Return the msp_GenerateCorrectedAddresses reference page below word for word, from its first line to its last.

**SELECTED EXTRACT**
######

Previous Article | matchIT SQL Index | Next Article |
4.1.1.1 msp_GenerateCorrectedAddresses
Input Parameters:
- Configuration file – the file path of the configuration file to be used when this procedure is run.
- Datasource ID – specifies the data source to be used within the configuration file, which contains the table and column mapping specifications.
Generates corrected addresses for the source addresses specified in the supplied configuration. The corrected addresses will be written to the output table specified in the configuration, and can be subsequently used in matching processes.
The source and output mappings can be configured through the Web UI, or directly in the XML in the section called Addressing within the Datasource settings. The output table generated from the addressing step can then be used as the source table for your addresses within the matching step.

######

**PROVIDED MATERIAL**
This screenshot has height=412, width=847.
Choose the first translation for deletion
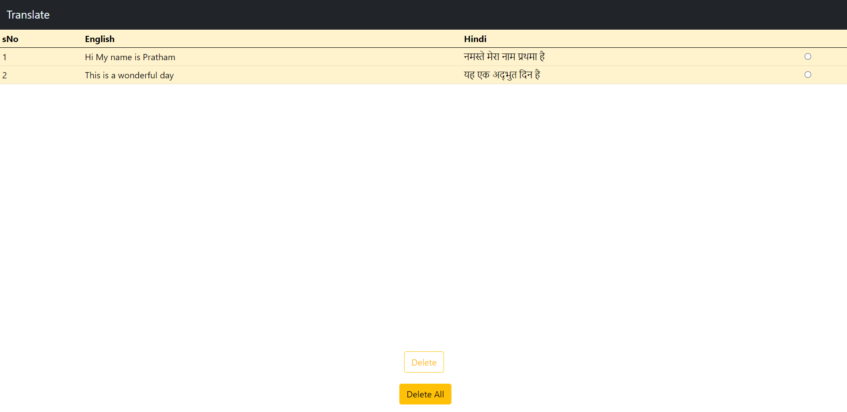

######

**EXPECTED ANSWER**
Previous Article | matchIT SQL Index | Next Article |
4.1.1.1 msp_GenerateCorrectedAddresses
Input Parameters:
- Configuration file – the file path of the configuration file to be used when this procedure is run.
- Datasource ID – specifies the data source to be used within the configuration file, which contains the table and column mapping specifications.
Generates corrected addresses for the source addresses specified in the supplied configuration. The corrected addresses will be written to the output table specified in the configuration, and can be subsequently used in matching processes.
The source and output mappings can be configured through the Web UI, or directly in the XML in the section called Addressing within the Datasource settings. The output table generated from the addressing step can then be used as the source table for your addresses within the matching step.